Termination of Edward Snowden's employment without notice for severe breach of his employer's code of ethics, an arrest warrant on suspicion of espionage and dissemination of government property, plus the search for asylum with an uncertain outcome – this is the preliminary legal record of Snowden's disclosure of the US surveillance programme Prism.
The Snowden case lines up with a series of spectacular incidents of whistleblowing, including Wikileaks and Bradley Manning. Although whistleblowers in Germany rarely become as well known, the whistleblowing phenomenon is increasingly relevant in German companies.
In Germany, employees find themselves caught between the conflicting priorities of reporting obligations and breach of secrecy. The employment relationship gives rise to the employee's obligation to report to superiors or another internal body - at least in severe cases such as suspicion of a criminal offence - thus averting damage from the employer.

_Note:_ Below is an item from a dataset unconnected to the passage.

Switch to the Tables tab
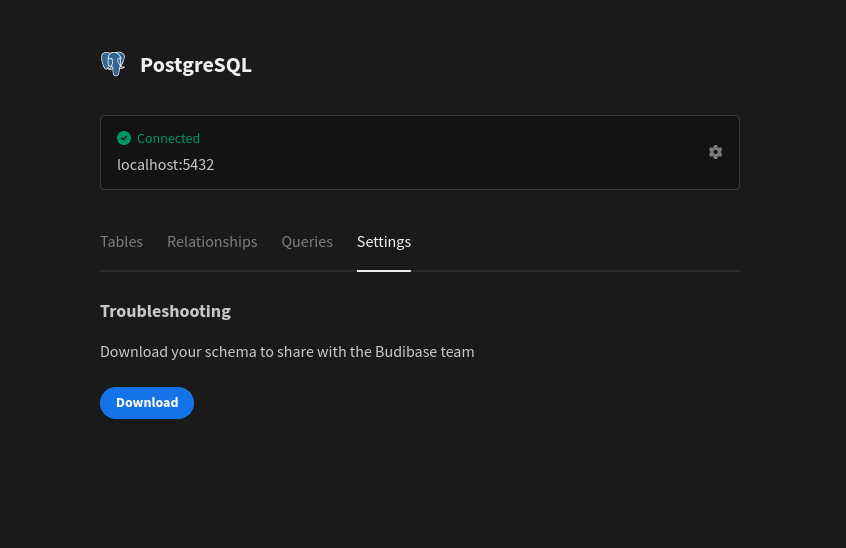Screen dimensions: 846x548 coord(121,242)
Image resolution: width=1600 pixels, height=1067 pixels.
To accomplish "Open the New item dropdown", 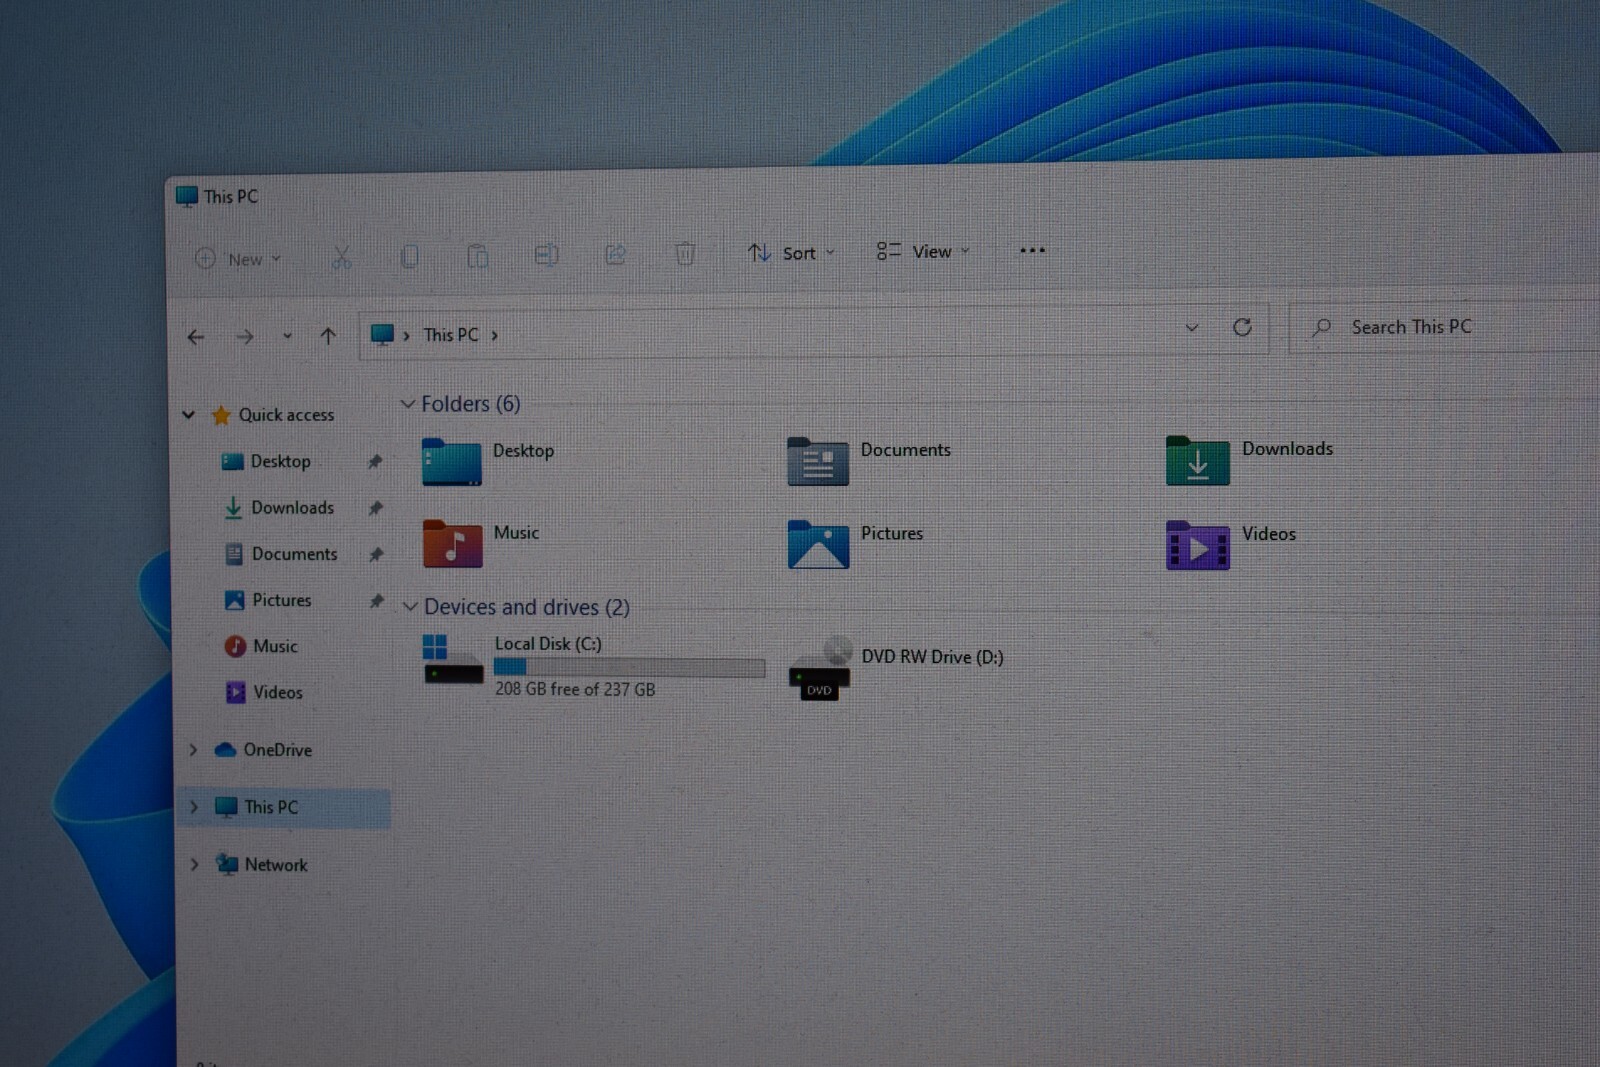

However, there is a fine line between breaching duties and violating the law as a result of whistleblowing. If an employee informs a third party (eg, the public prosecutor's office) about his or her suspicion without having made an attempt at internal remedy, this may constitute a breach of duty of consideration and loyalty under the employment agreement. The consequence may be termination of employment, without notice, on grounds of conduct. In Germany too, Edward Snowden may have lost his job.
Whether he would also have committed a criminal offence under German law could certainly be argued at length. But no conclusions can be drawn, as there are too many unknown facts and circumstances.
At all events, apart from labour law-related sanctions, publishing or disseminating confidential information can constitute various criminal offences.
Under Section 17 of the Act Against Unfair Competition there is a risk of betrayal of business and trade secrets. This provision comprises its own constituent fact in terms of employee betrayal of secrets. Under employment contracts, employees are generally obliged to keep internal transactions and facts a secret. This applies even if employees make public criminal incidents in the company - such incidents are not a priori deprived of protection under the provision. The company may also have a competition law interest in unlawful internal transactions. It is irrelevant to whom the secrets are passed - the press, investigating authorities, external third parties or even colleagues or other third parties in the same company. From a subjective perspective, in addition to intent one of the motives mentioned in the act must also be shown to exist, including:
- personal gain;
- benefit to a third party; or
- intention to cause damage.
However, it will often be possible to confirm the motive of personal gain – encompassing both tangible and intangible advantages – or of causing damage.
Criminal liability owing to violation of private secrets (Section 203 of the Criminal Code) comes into consideration if the whistleblower is a physician, lawyer, auditor or tax accountant, or if his or her assistant breaches the special confidentiality duty incumbent on him or her by disclosing a business or trade secret that was confided to or became otherwise known to him or her in a professional capacity. Thus, this criminal offence can also encompass the publication or reporting of violations of laws or breaches of rules.
Ultimately, before a complaint or external report, the whistleblower should review carefully whether the facts are complete, correct and reliable, because if a whistleblower makes improper and anonymous reports he or she may be guilty of making false accusations according to Section 164 of the Criminal Code. Realisation of this criminal offence requires that the allegation is wrong objectively, and thus untrue, and that the complaint or circulation of the allegations has been made against better knowledge. Under certain circumstances, this may also cover statements to colleagues.
In the event of improper whistleblowing, criminal liability for insult, defamation or libel will come into consideration, according to Sections 185 and the following of the Criminal Code.
Conversely, in the event of failure to report within the company, circumstances resulting in criminal liability for omission are conceivable.
Deliberate forwarding of internal business matters cannot be prevented. To protect employees, but also to halt the publication of information harmful to the company, companies are recommended to establish an internal whistleblower system. A telephone or email hotline permitting anonymous reports has also proven itself in practice. In this way, premature publication of internal nuisances can usually be reduced considerably.
This kind of system is completed by measures to protect whistleblowers. Although the German legislature has recently rejected any existing bills for an act on the protection of whistleblowers, a general prohibition on disadvantaging employees exercising their rights in a permissible way (prohibition on disciplinary measures) (Section 612a of the Civil Code) is already applicable. Employing protection seriously increases the chances of solving internal difficulties.